Look through the records below for the line with "Screen dimensions: 923x371". Return that line and each one after it up to and including the line with "Task: Click the arrow", exactly.

Records to use Block Start

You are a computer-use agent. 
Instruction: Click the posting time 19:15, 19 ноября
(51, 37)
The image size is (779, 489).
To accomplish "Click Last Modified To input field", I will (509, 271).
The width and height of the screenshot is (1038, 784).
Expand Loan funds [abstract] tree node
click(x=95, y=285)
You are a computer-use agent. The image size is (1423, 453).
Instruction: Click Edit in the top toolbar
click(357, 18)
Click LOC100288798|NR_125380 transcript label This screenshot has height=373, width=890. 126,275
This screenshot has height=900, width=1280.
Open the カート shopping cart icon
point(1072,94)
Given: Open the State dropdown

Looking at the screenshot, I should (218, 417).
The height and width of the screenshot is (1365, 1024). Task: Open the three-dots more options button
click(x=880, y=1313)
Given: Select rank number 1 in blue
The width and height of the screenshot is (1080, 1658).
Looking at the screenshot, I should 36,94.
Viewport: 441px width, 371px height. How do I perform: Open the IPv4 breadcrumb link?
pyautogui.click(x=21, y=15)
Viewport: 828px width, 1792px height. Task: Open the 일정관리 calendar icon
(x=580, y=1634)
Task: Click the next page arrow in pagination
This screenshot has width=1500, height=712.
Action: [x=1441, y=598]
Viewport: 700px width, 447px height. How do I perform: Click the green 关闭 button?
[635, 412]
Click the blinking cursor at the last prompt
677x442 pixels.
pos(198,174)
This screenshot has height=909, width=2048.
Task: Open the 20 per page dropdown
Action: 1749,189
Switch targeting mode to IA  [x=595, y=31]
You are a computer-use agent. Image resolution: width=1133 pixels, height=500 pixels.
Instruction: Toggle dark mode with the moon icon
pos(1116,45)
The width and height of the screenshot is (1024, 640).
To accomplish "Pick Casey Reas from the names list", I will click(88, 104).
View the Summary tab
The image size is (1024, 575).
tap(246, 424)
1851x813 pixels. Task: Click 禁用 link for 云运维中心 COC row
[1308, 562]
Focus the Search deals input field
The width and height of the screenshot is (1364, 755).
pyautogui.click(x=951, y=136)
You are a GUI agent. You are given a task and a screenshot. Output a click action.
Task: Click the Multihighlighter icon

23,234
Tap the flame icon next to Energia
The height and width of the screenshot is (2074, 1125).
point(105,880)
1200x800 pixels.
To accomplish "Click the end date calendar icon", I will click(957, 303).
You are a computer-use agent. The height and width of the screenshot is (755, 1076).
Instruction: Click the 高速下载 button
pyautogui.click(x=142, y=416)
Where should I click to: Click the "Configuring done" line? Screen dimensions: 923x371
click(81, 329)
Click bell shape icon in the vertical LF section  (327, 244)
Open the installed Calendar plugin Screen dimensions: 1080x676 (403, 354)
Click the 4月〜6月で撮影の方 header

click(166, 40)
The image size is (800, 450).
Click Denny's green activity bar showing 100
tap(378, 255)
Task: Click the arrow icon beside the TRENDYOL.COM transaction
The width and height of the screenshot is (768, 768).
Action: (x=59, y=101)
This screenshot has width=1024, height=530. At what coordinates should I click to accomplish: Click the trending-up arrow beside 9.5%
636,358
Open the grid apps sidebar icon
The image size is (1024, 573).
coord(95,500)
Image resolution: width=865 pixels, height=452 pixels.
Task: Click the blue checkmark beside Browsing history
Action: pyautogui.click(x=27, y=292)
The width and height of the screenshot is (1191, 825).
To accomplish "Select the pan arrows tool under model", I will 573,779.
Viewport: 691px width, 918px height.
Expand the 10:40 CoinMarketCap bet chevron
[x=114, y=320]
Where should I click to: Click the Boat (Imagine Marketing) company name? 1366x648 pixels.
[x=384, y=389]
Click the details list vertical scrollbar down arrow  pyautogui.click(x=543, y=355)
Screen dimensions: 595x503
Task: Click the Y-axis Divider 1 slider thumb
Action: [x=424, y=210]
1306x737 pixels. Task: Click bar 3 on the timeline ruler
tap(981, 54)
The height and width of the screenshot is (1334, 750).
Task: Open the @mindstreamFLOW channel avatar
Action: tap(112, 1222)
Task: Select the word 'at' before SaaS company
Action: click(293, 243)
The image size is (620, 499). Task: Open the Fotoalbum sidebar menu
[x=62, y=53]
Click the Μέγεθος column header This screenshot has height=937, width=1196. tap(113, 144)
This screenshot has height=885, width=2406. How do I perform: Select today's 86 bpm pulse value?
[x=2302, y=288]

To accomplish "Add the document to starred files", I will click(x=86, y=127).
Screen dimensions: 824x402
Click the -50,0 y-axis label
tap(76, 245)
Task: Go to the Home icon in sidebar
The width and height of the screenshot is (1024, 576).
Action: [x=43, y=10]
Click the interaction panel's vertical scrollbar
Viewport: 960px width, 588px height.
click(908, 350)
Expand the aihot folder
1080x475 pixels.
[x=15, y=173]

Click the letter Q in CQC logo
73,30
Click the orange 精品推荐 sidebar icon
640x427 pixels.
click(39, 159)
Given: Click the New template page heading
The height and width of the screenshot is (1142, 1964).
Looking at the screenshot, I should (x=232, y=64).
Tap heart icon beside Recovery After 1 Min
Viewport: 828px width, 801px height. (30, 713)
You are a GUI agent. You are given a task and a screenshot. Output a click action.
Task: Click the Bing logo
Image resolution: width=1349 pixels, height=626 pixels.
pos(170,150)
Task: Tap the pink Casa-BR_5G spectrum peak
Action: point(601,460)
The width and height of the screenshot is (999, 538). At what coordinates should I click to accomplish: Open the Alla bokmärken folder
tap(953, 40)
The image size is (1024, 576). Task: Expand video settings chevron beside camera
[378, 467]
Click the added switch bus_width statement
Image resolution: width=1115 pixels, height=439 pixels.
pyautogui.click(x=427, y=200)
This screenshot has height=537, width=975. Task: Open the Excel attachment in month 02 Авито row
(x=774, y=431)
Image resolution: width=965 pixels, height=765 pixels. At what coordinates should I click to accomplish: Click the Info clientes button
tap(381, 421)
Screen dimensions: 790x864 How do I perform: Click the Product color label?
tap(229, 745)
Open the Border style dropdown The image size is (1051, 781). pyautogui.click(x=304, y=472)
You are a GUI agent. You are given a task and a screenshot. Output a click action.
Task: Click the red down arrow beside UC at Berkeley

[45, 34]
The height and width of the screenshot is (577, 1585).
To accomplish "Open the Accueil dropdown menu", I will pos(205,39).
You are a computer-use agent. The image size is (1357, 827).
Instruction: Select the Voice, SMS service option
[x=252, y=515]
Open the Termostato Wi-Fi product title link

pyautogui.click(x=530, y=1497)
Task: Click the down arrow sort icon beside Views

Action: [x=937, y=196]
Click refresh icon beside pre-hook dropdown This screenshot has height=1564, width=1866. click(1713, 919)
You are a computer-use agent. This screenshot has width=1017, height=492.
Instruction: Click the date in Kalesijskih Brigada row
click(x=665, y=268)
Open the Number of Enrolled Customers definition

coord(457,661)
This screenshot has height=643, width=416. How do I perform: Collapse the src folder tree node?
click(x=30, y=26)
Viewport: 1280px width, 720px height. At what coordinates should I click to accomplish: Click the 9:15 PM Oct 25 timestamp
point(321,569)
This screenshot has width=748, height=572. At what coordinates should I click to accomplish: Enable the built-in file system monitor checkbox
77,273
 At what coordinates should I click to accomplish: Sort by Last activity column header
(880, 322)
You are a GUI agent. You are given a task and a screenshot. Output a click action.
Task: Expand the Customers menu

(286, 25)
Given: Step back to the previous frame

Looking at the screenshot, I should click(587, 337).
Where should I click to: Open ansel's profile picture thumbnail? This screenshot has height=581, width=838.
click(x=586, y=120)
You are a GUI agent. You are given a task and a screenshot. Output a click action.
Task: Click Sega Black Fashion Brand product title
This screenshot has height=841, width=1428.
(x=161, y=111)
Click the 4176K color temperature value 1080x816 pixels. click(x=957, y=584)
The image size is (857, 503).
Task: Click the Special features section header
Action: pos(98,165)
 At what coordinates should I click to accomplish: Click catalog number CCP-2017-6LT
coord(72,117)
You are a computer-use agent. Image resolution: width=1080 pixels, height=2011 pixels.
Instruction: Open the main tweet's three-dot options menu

Records to use Block End

**Answer to the problem**
Where should I click to: Click the "Configuring done" line? Screen dimensions: 923x371
click(81, 329)
Click bell shape icon in the vertical LF section  (327, 244)
Open the installed Calendar plugin Screen dimensions: 1080x676 (403, 354)
Click the 4月〜6月で撮影の方 header

click(166, 40)
The image size is (800, 450).
Click Denny's green activity bar showing 100
tap(378, 255)
Task: Click the arrow icon beside the TRENDYOL.COM transaction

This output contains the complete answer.